5 Replies Latest reply on May 21, 2014 12:08 PM by eshevchenko

    Clustering - sync/async replication

    eshevchenko

      I am try to figure out most useful configuration when cluster enabled. I noticed that async replication mode is not stable. I have two testcases one - create documents in random repository and check if the changes are replicated on all repositories.
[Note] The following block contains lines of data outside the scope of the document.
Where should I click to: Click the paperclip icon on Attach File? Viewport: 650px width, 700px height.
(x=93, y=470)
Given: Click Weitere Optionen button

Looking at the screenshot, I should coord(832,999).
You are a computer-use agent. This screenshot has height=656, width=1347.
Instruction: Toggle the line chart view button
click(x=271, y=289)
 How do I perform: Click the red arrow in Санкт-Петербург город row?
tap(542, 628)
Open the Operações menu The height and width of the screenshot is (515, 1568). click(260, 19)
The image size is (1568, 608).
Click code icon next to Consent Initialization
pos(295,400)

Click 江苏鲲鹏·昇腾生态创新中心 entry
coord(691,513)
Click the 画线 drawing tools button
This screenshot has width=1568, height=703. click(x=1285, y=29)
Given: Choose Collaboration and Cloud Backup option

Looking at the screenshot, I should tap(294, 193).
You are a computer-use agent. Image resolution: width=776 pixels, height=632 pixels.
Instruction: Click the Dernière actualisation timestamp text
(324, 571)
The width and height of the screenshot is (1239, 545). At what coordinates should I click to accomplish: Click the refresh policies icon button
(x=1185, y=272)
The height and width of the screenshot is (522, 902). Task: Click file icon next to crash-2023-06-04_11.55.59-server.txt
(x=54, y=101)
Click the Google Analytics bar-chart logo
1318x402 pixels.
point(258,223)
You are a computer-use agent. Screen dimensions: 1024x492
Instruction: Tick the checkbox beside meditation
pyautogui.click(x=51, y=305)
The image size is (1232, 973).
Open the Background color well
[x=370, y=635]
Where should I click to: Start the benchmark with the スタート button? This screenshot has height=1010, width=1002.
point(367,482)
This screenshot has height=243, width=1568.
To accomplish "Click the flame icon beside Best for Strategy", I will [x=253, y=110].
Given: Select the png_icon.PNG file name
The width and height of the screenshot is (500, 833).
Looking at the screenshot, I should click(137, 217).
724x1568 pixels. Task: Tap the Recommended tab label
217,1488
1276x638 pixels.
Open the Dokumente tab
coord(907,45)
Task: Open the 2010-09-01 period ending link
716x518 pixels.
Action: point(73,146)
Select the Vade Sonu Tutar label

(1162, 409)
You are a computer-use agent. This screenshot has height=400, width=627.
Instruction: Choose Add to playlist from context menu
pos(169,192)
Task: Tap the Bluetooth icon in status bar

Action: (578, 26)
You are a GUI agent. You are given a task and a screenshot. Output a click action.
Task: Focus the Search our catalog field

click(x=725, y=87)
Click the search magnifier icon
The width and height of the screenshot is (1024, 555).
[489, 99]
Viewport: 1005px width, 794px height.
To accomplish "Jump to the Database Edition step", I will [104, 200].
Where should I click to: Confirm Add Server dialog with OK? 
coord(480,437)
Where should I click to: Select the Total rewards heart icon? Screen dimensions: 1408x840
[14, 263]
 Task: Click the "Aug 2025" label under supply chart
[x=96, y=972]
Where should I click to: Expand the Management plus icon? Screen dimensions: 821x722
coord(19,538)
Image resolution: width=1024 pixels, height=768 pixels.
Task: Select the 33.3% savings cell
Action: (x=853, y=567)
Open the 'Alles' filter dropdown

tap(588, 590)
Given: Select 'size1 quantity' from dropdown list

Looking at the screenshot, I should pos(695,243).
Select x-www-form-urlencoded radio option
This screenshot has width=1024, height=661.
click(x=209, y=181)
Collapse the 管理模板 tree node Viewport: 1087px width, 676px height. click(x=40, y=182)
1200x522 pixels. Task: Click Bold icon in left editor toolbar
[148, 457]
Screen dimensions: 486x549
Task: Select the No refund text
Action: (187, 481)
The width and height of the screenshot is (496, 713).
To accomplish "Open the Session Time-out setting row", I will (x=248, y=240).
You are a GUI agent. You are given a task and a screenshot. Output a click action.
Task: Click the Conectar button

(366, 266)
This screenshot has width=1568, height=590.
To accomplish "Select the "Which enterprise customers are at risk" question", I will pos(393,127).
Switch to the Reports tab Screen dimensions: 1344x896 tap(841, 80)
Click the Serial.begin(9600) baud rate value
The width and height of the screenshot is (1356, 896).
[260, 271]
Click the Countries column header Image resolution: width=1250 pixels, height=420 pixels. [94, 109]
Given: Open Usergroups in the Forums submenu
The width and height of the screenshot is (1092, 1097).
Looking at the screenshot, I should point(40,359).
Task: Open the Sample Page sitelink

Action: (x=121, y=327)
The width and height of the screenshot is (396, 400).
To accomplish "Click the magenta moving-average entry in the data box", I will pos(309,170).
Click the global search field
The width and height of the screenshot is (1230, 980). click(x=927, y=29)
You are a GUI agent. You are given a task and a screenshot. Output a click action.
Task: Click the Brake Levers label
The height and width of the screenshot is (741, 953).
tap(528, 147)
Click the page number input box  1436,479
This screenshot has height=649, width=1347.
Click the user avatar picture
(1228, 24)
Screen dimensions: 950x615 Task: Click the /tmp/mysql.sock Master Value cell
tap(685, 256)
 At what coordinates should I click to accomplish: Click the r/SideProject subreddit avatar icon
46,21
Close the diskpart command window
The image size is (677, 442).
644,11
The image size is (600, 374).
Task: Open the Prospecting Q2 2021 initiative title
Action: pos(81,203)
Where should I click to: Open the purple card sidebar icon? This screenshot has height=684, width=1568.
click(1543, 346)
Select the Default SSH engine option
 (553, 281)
And another -  move nodes from random repository and check if the changes are replicated on all repositories.

      My observations

      • Async replication takes longer time(see benchmark report) - this happens not every launch
      • There are exeptions occured during async replication
      • Node.getNodes().getSize() has wrong value when async replication enabled, although all replicated nodes are available by id
      • When size of replicated documents is above than minimumBinarySizeInBytes param - there is an exception occured when try read it.
      • When i try to move node and async replication enabled i got an exception when try to read node

       

      {code}

      Caused by: org.modeshape.jcr.cache.NodeNotFoundInParentException: Cannot locate child node: 4c24b267505d642cf62467-dd6e-495d-8024-13a6dfa382e0 within parent: 4c24b267505d64a4e3c13c-df58-4277-9016-6fa9a24cec73

          at org.modeshape.jcr.cache.document.LazyCachedNode.parentReferenceToSelf(LazyCachedNode.java:250)

          at org.modeshape.jcr.cache.document.LazyCachedNode.getSegment(LazyCachedNode.java:287)

          at org.modeshape.jcr.cache.document.LazyCachedNode.getPath(LazyCachedNode.java:296)

          at org.modeshape.jcr.AbstractJcrNode.path(AbstractJcrNode.java:233)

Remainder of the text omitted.